(Data items)
== Segment start ==
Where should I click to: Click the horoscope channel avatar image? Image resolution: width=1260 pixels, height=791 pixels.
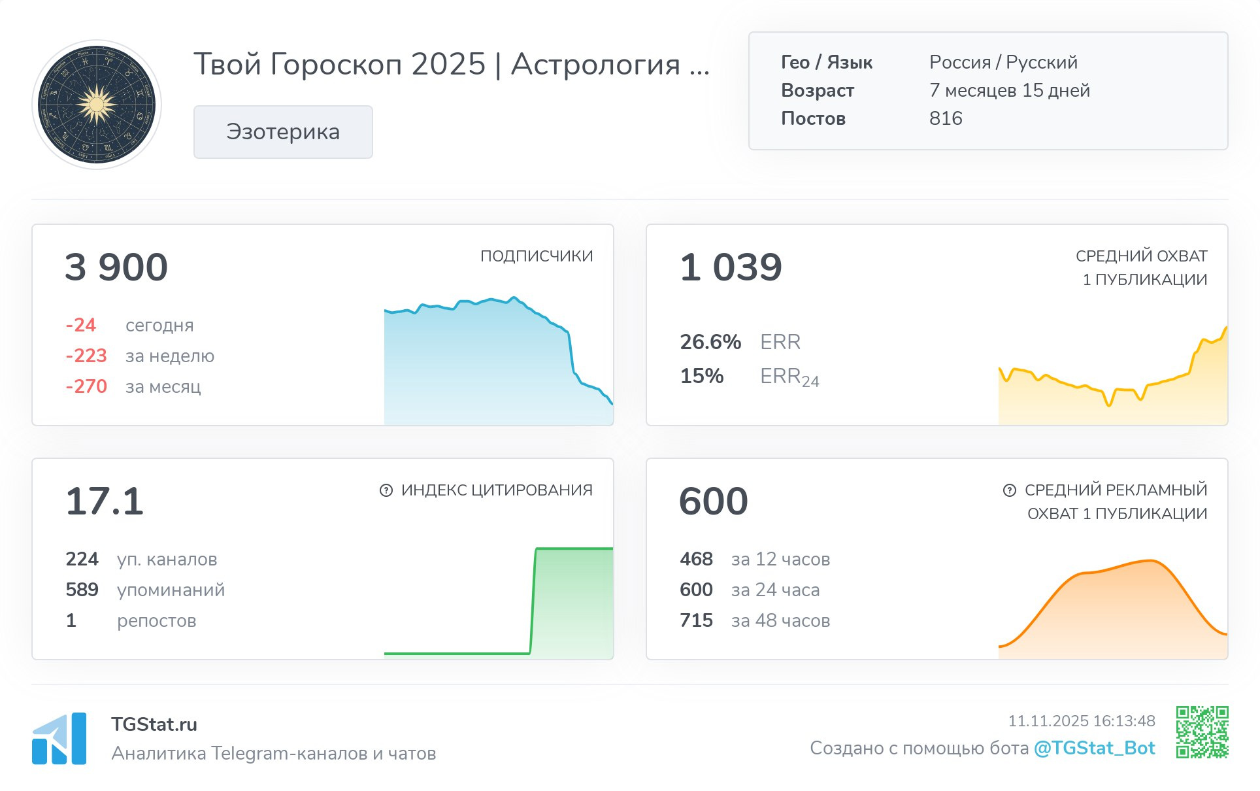pos(97,105)
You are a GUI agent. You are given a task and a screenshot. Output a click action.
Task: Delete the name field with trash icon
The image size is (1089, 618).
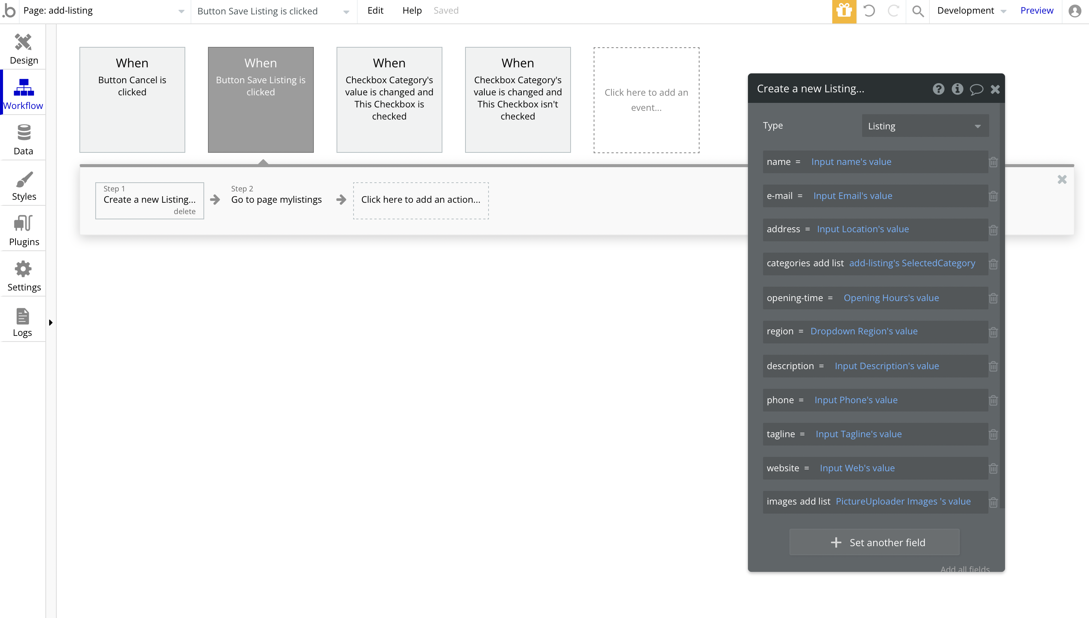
== Segment end ==
Which lines run from the one containing "You are a GUI" through the last line of the entries above? Output them exactly, both ends included, with no pictures.

--- Worked solution ---
You are a GUI agent. You are given a task and a screenshot. Output a click action.
Task: Delete the name field with trash icon
The image size is (1089, 618).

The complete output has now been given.